High-resolution images are very common in today’s world, from satellite images to drones and DLSR cameras. From these images, we can capture damage due to natural disasters, anomalies in manufacturing equipment, or very small defects such as defects in printed circuit boards (PCBs) or semiconductors. Building anomaly detection models using high-resolution images can be challenging because modern computer vision models typically resize images to a lower resolution to fit them in memory for training and running inferences. Significantly reducing image resolution means that visual information related to the defect is degraded or lost completely.
One approach to overcome these challenges is to build two-stage models.
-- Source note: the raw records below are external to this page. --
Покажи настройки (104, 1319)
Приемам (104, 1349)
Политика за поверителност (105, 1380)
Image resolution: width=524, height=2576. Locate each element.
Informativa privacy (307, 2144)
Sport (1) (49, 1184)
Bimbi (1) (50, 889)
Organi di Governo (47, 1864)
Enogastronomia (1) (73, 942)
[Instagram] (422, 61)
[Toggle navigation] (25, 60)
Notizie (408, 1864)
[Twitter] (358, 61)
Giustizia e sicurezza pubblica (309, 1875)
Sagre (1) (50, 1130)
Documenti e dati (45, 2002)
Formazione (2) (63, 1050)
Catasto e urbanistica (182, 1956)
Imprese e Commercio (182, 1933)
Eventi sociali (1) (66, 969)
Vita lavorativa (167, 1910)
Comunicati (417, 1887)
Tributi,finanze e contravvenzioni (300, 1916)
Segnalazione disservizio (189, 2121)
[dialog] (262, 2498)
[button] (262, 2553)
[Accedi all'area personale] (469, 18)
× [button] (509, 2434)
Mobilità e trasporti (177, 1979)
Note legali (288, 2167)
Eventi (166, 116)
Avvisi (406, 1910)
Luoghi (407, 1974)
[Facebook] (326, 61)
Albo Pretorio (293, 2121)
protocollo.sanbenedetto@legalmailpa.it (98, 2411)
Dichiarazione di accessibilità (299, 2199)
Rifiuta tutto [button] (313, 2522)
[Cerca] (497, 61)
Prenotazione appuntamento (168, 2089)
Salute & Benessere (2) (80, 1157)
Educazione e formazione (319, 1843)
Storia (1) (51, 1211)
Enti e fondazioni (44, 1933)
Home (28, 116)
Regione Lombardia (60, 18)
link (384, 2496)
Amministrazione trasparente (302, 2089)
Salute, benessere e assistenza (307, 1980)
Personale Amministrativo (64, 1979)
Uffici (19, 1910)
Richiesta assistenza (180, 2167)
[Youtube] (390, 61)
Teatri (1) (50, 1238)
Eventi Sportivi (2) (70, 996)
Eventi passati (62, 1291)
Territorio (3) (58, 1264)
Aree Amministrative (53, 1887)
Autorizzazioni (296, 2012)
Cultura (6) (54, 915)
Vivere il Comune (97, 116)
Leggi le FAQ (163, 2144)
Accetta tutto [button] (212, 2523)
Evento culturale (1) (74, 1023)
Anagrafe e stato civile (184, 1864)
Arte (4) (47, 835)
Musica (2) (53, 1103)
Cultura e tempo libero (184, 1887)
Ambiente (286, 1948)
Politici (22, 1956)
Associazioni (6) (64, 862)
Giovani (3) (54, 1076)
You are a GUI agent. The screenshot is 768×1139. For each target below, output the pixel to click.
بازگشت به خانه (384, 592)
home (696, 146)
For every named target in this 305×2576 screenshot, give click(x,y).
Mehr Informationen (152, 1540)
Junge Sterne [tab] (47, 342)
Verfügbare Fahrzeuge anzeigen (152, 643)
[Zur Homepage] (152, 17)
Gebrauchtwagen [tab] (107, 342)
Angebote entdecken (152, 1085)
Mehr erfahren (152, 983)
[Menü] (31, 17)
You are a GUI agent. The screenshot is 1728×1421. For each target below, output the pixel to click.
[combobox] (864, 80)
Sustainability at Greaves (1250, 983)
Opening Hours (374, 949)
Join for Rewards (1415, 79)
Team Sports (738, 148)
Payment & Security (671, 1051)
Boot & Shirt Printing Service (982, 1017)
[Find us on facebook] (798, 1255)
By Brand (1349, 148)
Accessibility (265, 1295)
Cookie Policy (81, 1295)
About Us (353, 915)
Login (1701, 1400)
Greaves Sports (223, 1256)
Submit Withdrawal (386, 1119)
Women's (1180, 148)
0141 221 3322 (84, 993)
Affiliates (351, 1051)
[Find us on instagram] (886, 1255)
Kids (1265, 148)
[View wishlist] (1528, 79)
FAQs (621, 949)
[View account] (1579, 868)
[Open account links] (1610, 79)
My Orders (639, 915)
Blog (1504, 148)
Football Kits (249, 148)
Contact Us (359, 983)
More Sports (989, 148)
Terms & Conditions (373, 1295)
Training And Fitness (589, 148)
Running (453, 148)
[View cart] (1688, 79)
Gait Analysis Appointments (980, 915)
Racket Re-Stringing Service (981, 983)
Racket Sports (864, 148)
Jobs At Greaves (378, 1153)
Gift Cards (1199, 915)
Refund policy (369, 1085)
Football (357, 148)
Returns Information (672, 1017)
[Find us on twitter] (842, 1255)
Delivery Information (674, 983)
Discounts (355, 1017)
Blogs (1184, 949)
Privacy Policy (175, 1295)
Stage 1 models detect a region of interest and stage 2 models detect defects in the cropped region of interest, thus maintaining sufficient resolution for small detection.
In this post, we review how to build an effective two-stage defect detection system using custom Amazon Rekognition tags and compare the results for this specific use case with one-stage models. Note that several single-stage models are effective even at lower or resized image resolutions, and others can accommodate large images in smaller batches.
Solution Overview
For our use case, we use a PCB image data set with synthetically generated missing hole pins, as shown in the example below.
We use this data set to demonstrate that a one-stage approach using object detection results in poor detection performance for missing pin defects. A two-step model is preferred, where we use custom Rekognition labels first for object detection to identify pins and then a second-stage model to classify cropped images of pins into pins to which Normal holes or pins are missing.
The training process for a Rekognition custom tag model consists of several steps, as illustrated in the following diagram.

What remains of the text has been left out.